HyperAIHyperAI
Tutorials

Tutorial: Implementing Container Number Detection and Recognition Using PaddleOCR

Using PaddleOCR to train container number detection and recognition models in HyperAI

The complete tutorial is available at https://app.hyper.ai/console/open-tutorials/containers/XJsxhLTnKNu and can be directly "cloned" for use.

Project Introduction

Container number refers to the box number of containers used for exporting cargo, which must be filled in when completing shipping documents. Basic concept of standard container number composition: Adopts ISO6346 (1995) standard

Standard container numbers consist of 11 coded characters, for example: CBHU 123456 7, including three parts:

  1. The first part consists of 4 English letters. The first three code letters mainly indicate the container owner and operator, and the fourth code letter indicates the type of container. For example, standard containers starting with CBHU indicate that the owner and operator is COSCO Shipping
  2. The second part consists of 6 digits. This is the container registration code, used as a unique identifier for a container body
  3. The third part is the check digit, calculated from the preceding 4 letters and 6 digits according to check rules, used to identify whether errors occurred during verification. This is the 11th digit

This tutorial is based on PaddleOCR for container number detection and recognition tasks. It uses a small amount of data to train detection and recognition models separately, and finally connects them together to achieve the task of container number detection and recognition.

Environment Setup

  1. Launch a "Model Training" container on openbayes, select environment paddlepaddle-2.3, select resources vGPU or other GPU containers

  2. Open a Terminal window in Jupyter, then execute the following commands:

cd PaddleOCR-release-2.5 # Enter the PaddleOCR-release-2.5 folder
pip install -r requirements.txt # Install PaddleOCR dependencies
python setup.py install # Install PaddleOCR

Dataset Introduction

This tutorial uses the container number dataset, which contains 3003 container images with a resolution of 1920×1080

  1. PaddleOCR detection model training annotation rules are as follows, separated by "\t" in the middle:

Image filename Image annotation information encoded with json.dumps

" 图像文件名                    json.dumps 编码的图像标注信息"
ch4_test_images/img_61.jpg    [{"transcription": "MASA", "points": [[310, 104], [416, 141], [418, 216], [312, 179]]}, {...}]

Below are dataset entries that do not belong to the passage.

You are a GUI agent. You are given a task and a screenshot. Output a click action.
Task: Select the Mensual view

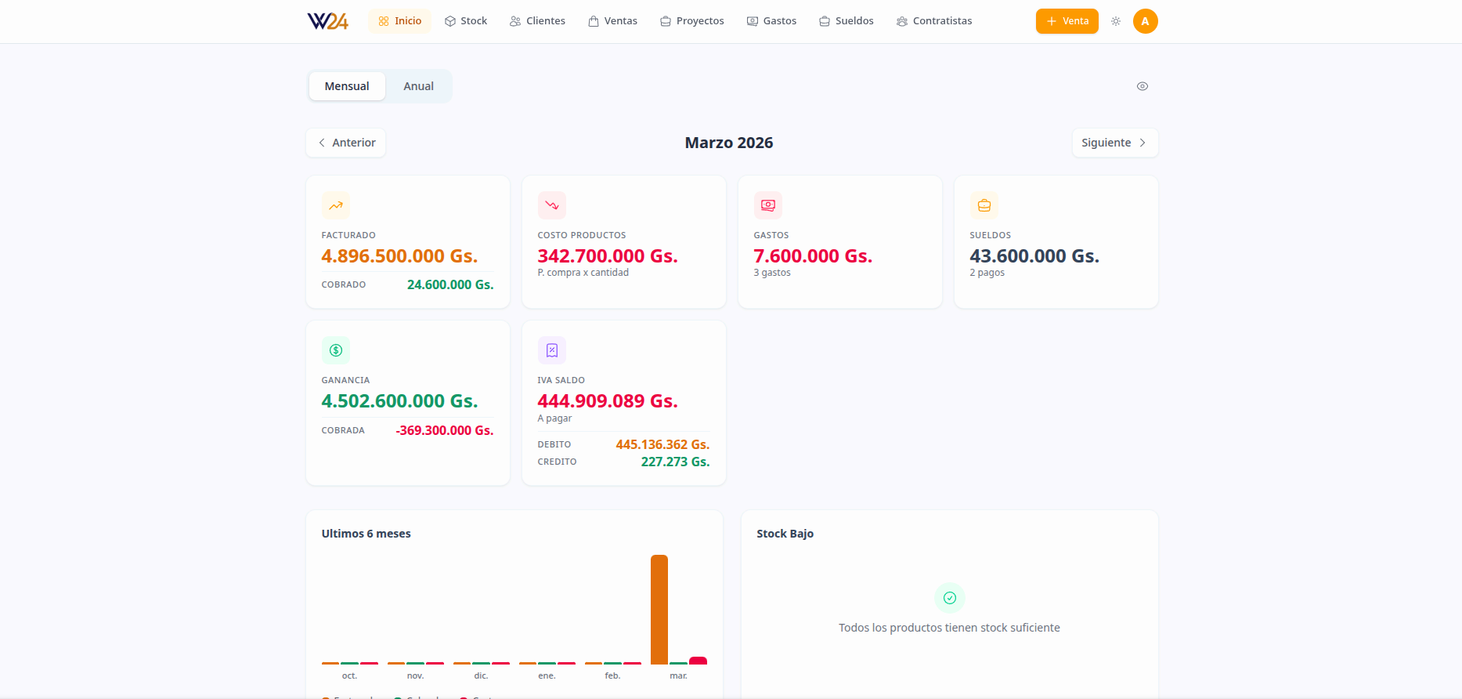[x=347, y=86]
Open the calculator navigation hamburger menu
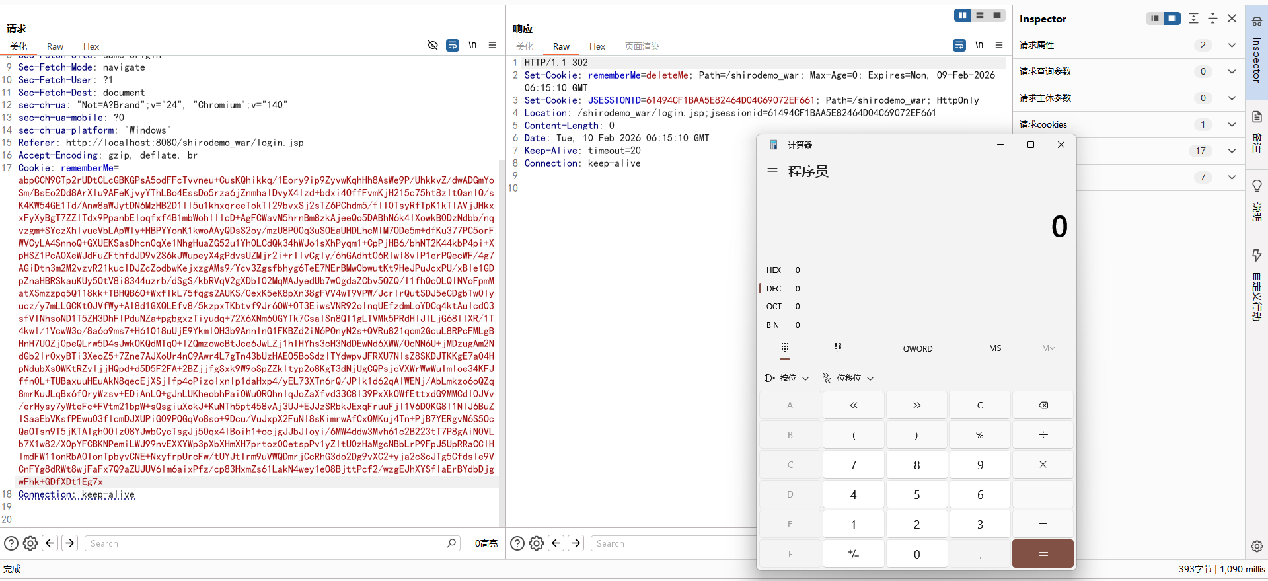The height and width of the screenshot is (581, 1268). 772,171
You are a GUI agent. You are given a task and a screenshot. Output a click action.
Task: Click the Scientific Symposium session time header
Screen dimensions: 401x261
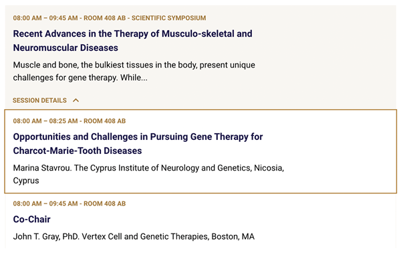[110, 18]

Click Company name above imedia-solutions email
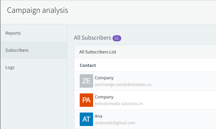104,97
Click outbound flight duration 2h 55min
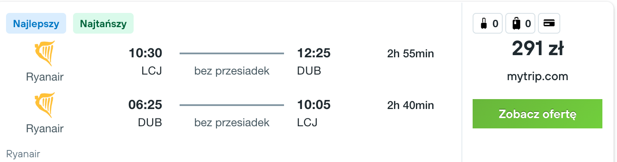617x162 pixels. click(x=410, y=54)

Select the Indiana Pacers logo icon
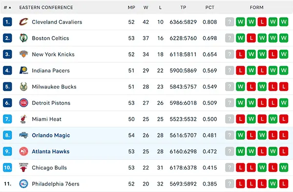click(x=23, y=71)
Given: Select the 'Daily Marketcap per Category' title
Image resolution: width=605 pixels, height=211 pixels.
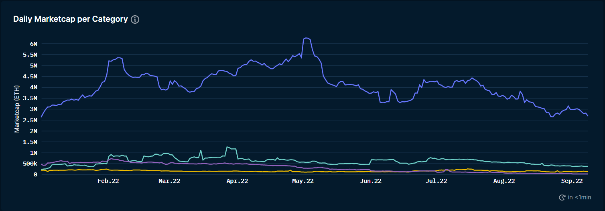Looking at the screenshot, I should coord(70,19).
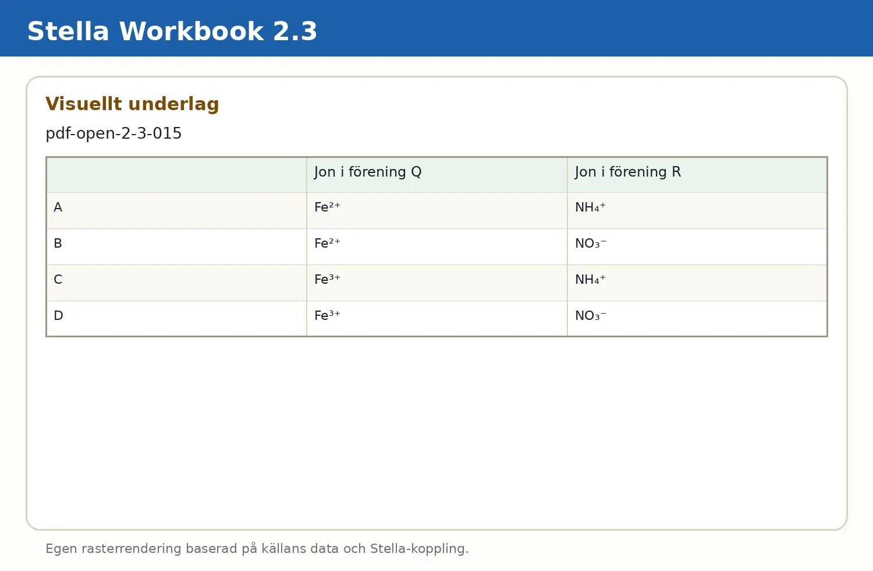This screenshot has height=571, width=873.
Task: Click Fe²⁺ cell in row A
Action: (x=437, y=211)
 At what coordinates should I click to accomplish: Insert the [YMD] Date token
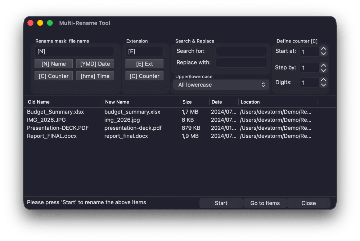(x=95, y=63)
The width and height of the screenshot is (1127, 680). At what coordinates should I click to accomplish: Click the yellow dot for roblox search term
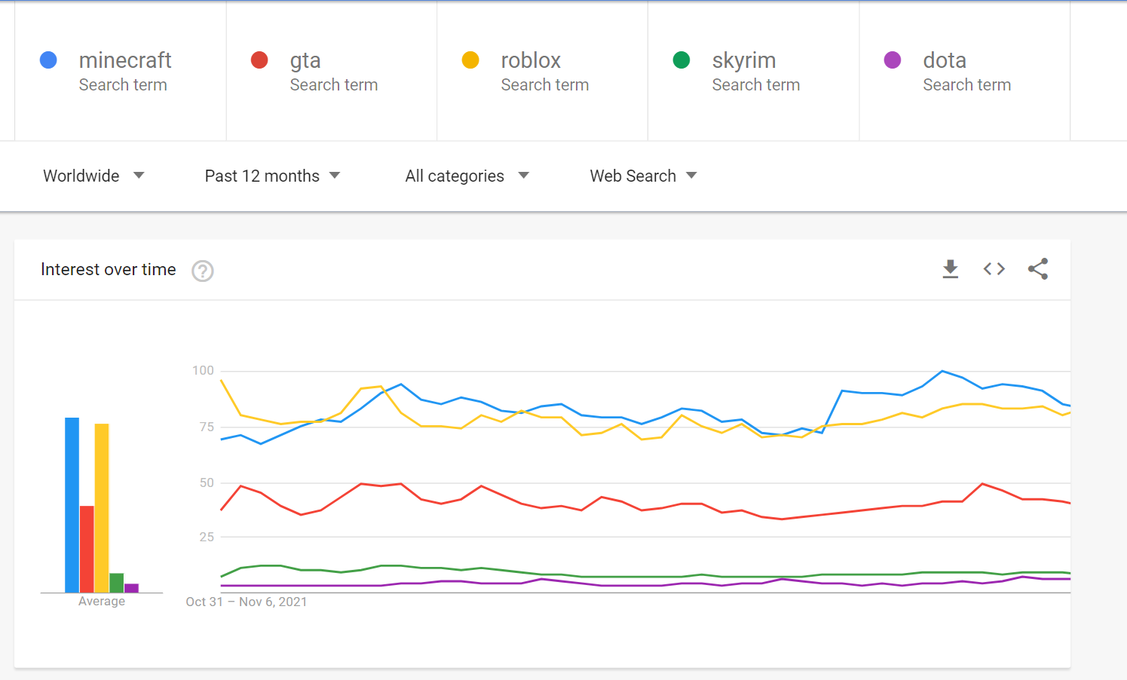(x=470, y=60)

The image annotation information before json.dumps encoding is a list containing multiple dictionaries. The points in the dictionary represent the coordinates (x, y) of the four points of the text box, arranged clockwise starting from the top-left point. transcription represents the text content of the current text box. When its content is "###", it indicates that the text box is invalid and will be skipped during training.

  1. PaddleOCR recognition model training annotation rules are as follows, separated by "\t" in the middle:

" Image filename Image annotation information "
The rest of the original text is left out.